14. If Software Eats the World, Better Use Version Control! – The Software Architect Elevator

Chapter 14. If Software Eats the World, Better Use Version Control!

When Your Infrastructure Becomes Software-Defined, You Need to Think Like a Software Developer

Software eats infrastructure

If software does indeed eat the world, it will have IT infrastructure for breakfast: the rapidly advancing virtualization of infrastructure from VMs and containers to serverless architectures turns provisioning code onto a piece of hardware into a pure software problem. While this is an amazing capability and one of the major value propositions of cloud computing, corporate IT’s uneasy relationship with code (Chapter 11) and lack of familiarity with the modern development life cycle can make this a dangerous proposition.

SDX: Software-Defined Anything

Much of traditional IT infrastructure is either hardwired or semi-manually configured: servers are racked and cabled, network switches are manually configured with tools or configuration files. Operations staff, who endearingly refer to their equipment as “metal,” are usually quite happy with this state of affairs: it keeps the programmer types away from critical infrastructure where the last thing you need is bugs and stuff like “Agile” development, which is still widely misinterpreted (Chapter 31) as doing random stuff and hoping for the best.

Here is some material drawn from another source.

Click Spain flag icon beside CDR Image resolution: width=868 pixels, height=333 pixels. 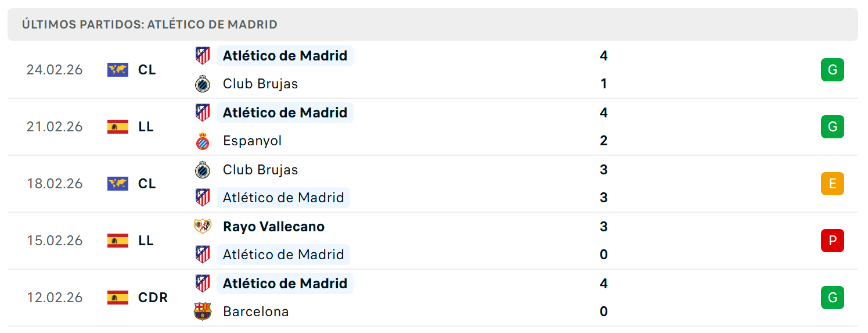[118, 298]
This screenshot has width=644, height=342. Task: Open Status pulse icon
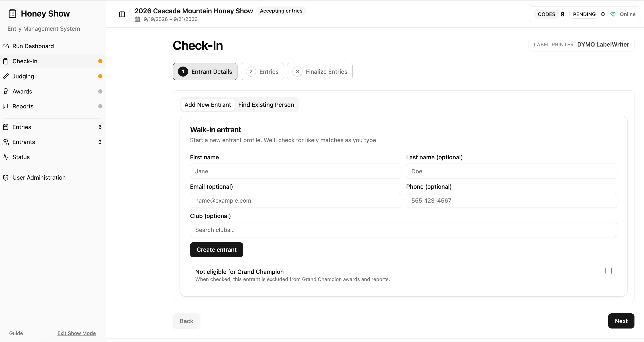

This is rapidly changing, though, and that’s a good thing. The continuing virtualization of infrastructure makes resources that were once shipped by truck or wired by hand available via a call to a cloud service provider’s API. It’s like going from haggling in a car dealership and waiting four months for delivery just to find out that you should have ordered the premium seats after all to hailing an Uber from your mobile phone and being shuttled off three minutes later.

Virtualized and programmable infrastructure is an essential element to keeping up with the scalability and evolution demands of digital applications. You can’t run an Agile business model when it takes you four weeks to get a server and four months to get it on the right network segment.

Operating system–level virtualization is by no means a new invention, but the “software defined” trend has extended to software-defined networks (SDNs) and full-blown software-defined datacenters (SDDC). If that isn’t enough, you can opt for SDX—software-defined anything, which includes virtualization of compute, storage, network, and whatever else can be found in a datacenter, hopefully in some coordinated manner. Other marketing departments coined the term infrastructure as code (IaC), apparently oblivious to the fact their tools mostly accomplish it via configuration, not code (Chapter 11).

As so often, it’s possible to look into the future of IT by reading Google’s research papers describing its systems of five-plus years ago (the official paper on Borg,1 Google’s cluster manager, was published in 2015, almost a decade after its internal introduction). To get a glimpse of where SDN is headed, look at what Google has done with the so-called Jupiter Network Architecture.2 If you are too busy to read the whole thing, this three-liner will do to get you excited:

Our latest-generation Jupiter network [...] delivering more than 1 Petabit/sec of total bisection bandwidth. This means that each of 100,000 servers can communicate with one another in an arbitrary pattern at 10 Gb/s.

Such capability can be achieved only by having a network infrastructure that can be configured based on the applications’ needs and is considered as an integral part of the overall infrastructure virtualization.

The Loomers’ Riot?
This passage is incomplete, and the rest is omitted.